Campus Masters of Chemistry Programs near Seattle
On campus Chemistry Masters Programs are designed as a postgraduate education in the chemical sciences and its major branches, organic and inorganic chemistry, materials science and quantum chemistry. Widely regarded as the qualification to become a professional chemist, the master’s degree may also be a preliminary step for students aspiring to pursue a PhD in Chemistry further down the road.
Chemistry graduate schools typically require future students to hold an undergraduate degree in chemistry, biochemistry, or chemical engineering depending on the program. Students must also meet the minimum required GPA for coursework in chemistry and submit scores for the Graduate Record Examination (GRE).
Searching for universities with accredited programs is easy on GradSchools.com; request information from the school you are considering to determine whether the American Chemical Society approves it.
One of the potential advantages to studying on campus is that some MS degree programs in Chemistry focus on developing students’ ability to conduct specialized laboratory research as preparation for careers in the chemical and biological industries. This being said, being at a graduate school means you get access to the University’s facilities, such as research libraries and science laboratories, not to mention student services and other potential perks. There is also the opportunity to actually meet your classmates and faculty, possibly network, collaborate or brainstorm, which you might not get with a distance learning program.
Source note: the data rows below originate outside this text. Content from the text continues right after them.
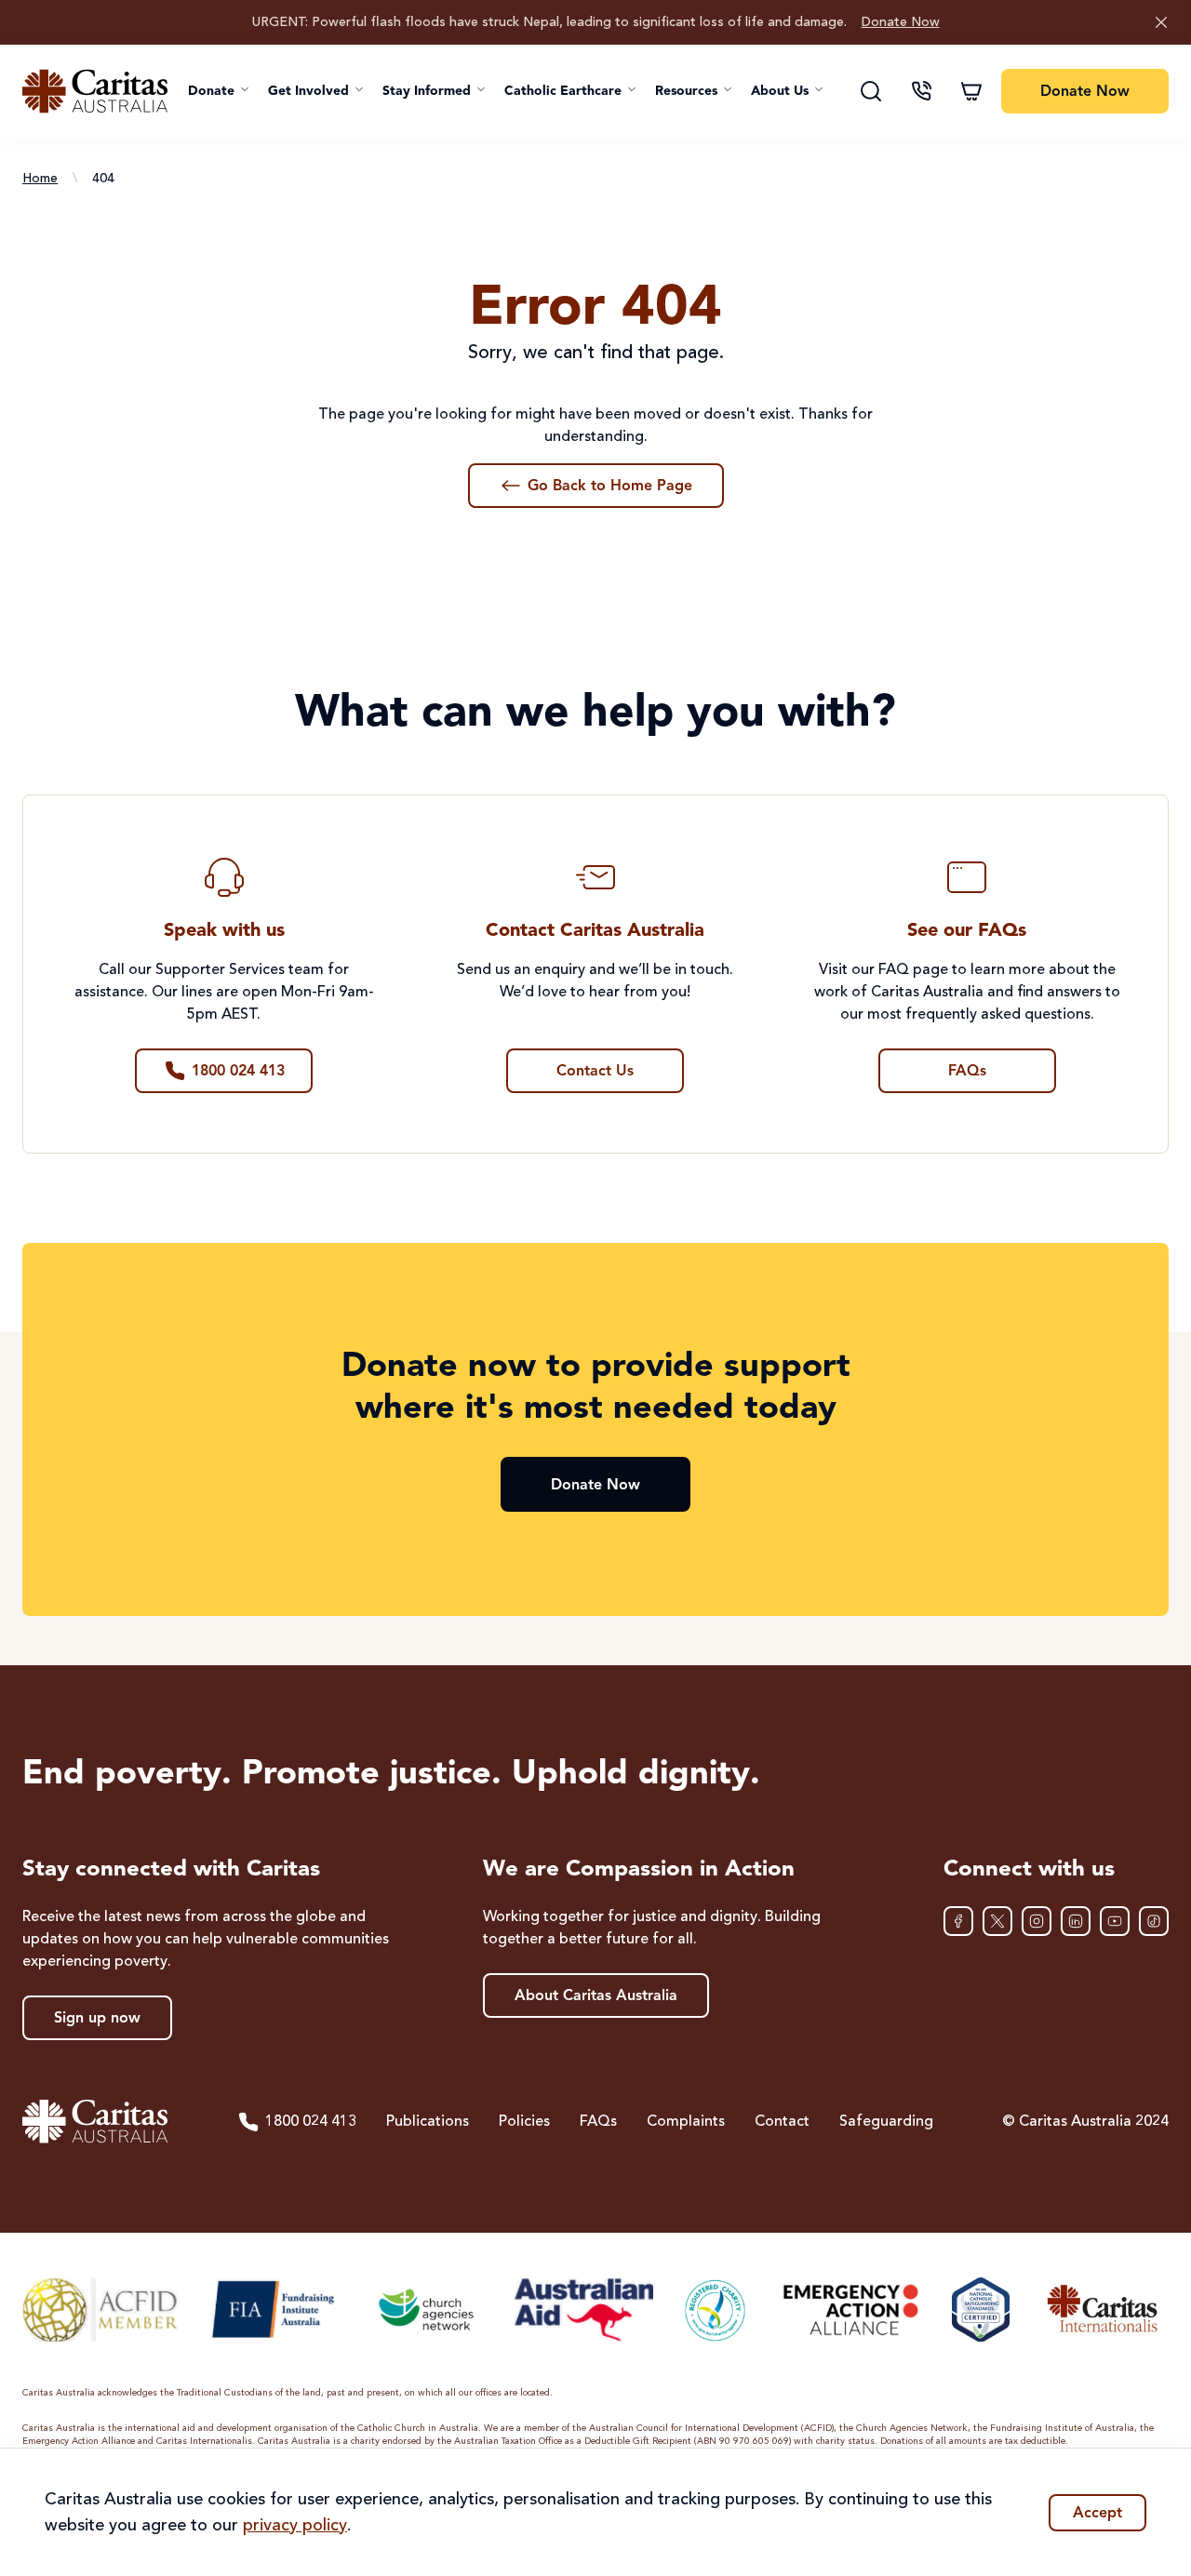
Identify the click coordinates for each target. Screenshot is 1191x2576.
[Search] (871, 91)
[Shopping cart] (971, 91)
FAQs (598, 2122)
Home (40, 178)
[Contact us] (921, 91)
If this sounds interesting to you, search for campuses by location on GradSchools.com; simply use the city, state, or country tabs and results are generated such as Master of Science in Chemistry and Chemistry PSM. Some programs are more general, while others might offer a specialization such as MS in:
A relatively new type of degree, called the Professional Science Master’s (PSM), blends advanced training in a particular science field with business skills, such as communications and program management, and policy.[i] This type of degree might be a good fit for students interested in a leadership role, such as a Natural Science Manager or other administrative position.
Chemists conduct qualitative and quantitative chemical analyses or experiments in laboratories for quality or process control or to develop new products. Often they work as part of a team, collaborating on scientific research projects with other scientists, such as biologists, physicists, computer specialists, and engineers. The research they that chemists perform may either be basic or applied research.
Of the 98,400 jobs that chemists and materials scientists held in 2014; about 91,1000 were chemist jobs and materials scientists held 7,300. The industries that employed to most chemists in 2014 were research and development in the physical, engineering and life sciences, and pharmaceutical and medicine manufacturing.[ii]
Chemists often specialize, as is identifiable in some of these job titles:
With slower than average employment predicted in the field, the BLS reports that candidates with advanced degrees in Chemistry will have the best job prospects. Why not set yourself up for a potentially bright future in Chemistry or a related field where you can put your scientific knowledge to work. Start looking into graduate schools with MS Chemistry programs on GradSchools.com today!